Ohio power State regulators in Ohio have overturned electricity price increases they approved in December. But, as partner station WCPN Ideastream reports, the fight isn’t over. Meanwhile, a trash to energy plan in Cleveland is showing signs of life, despite strong opposition.

Down, down, down The number of union jobs in Ohio continues to decline. The Dayton Daily News says union numbers in the state have been falling for at least the last 10 straight years.

Lockout over? A three-month lockout at Cooper Tire could be coming to an end, according to the Wall Street Journal.

Workers peace out CNNMoney takes a look at “Michigan’s Incredible Shrinking Workforce.”

Manufacturing, yo A new report says in order to build the future economy, Michigan should look to the “old economy.”

Occupy movement About 60 employees of a Chicago window-making company occupied their plant for 11 hours yesterday. They were trying to stop the plant’s closing. Partner station WBEZ reports the workers claimed victory after owners agreed to keep the plant open an extra 90 days. The workers will now try to find a buyer, or raise money to buy the plant themselves.


That’s a lot of clams GM made $7.6 billion last year. It was a record profit.

Mixed foreclosure news New foreclosure data is in. The numbers are down in Ohio and Michigan. But they’re up in Illinois.

Research and Decline R&D jobs dropped 43% in Chicago between 2000 and 2010, according to a new study. Crain’s Chicago Business has the write-up.

Collegial process The Columbus Dispatch reports Ohio’s 37 colleges and universities have agreed on a construction wish list for this year’s state budget. Governor John Kasich called the unified process “unprecedented.”

Small power plants, big effect? The closure of four small, little-used power plants is stoking speculation that energy prices in Ohio could rise. The Cleveland Plain Dealer says the common sense analysis would say that the change should have little effect on prices. But, the new world of online auctions for power prices “don’t necessarily make common sense.”

Bus cuts Detroit will cancel early-morning bus service in an effort to save cash.

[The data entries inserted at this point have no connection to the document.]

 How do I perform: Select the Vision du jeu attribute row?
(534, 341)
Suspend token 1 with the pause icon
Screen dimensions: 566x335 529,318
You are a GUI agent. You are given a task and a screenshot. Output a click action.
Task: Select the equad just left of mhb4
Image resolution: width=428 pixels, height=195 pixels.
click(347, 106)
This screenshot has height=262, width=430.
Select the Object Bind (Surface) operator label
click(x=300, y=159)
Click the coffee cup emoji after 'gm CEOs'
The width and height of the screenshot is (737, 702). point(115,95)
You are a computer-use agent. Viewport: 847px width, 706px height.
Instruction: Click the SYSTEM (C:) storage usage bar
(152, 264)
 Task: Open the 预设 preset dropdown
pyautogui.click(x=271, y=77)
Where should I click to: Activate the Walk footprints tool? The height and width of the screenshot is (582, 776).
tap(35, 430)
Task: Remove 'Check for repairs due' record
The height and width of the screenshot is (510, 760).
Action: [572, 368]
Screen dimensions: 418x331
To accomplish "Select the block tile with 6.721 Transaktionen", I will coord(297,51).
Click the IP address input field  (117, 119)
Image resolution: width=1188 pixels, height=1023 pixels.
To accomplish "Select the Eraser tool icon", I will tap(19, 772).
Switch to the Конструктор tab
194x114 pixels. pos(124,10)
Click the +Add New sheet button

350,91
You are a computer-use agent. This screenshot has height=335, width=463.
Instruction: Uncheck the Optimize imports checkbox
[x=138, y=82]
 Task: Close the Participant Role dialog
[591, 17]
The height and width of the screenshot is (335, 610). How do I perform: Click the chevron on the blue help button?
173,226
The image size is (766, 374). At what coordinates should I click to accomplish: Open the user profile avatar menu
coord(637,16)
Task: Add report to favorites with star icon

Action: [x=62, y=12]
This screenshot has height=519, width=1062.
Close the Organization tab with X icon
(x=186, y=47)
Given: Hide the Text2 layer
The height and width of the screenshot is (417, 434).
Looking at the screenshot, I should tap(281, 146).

Mining bill advances A special committee has been disbanded, and a controversial piece of mining legislation has been put on the fast track in the Wisconsin Senate, proving once again that nothing is simple in Wisconsin politics these days. The bill would loosen regulations to help open an iron mine in northern Wisconsin.


Three stories making news across the Midwest today:

1. Contenders seek spurned transit funding. The city of Troy, Michigan rejected federal funds to build a mass-transit center. Now other suburban Detroit municipalities are lining up in hopes of claiming part of the $8.5 million. A U.S. Congressman pledged to have the money allocated to Royal Oak and Pontiac. The Detroit Free Press reports today a high-speed “turnaround area” for buses could be built in Pontiac while a rail facility could be built in Royal Oak. Meanwhile, Troy has faced a backlash for its decision. Gov. Rick Snyder wrote a letter saying he was “disappointed” in the decision, and Magna International, which employs more than 1,000 in Troy, said it will no longer seek expansion or job creation in the city.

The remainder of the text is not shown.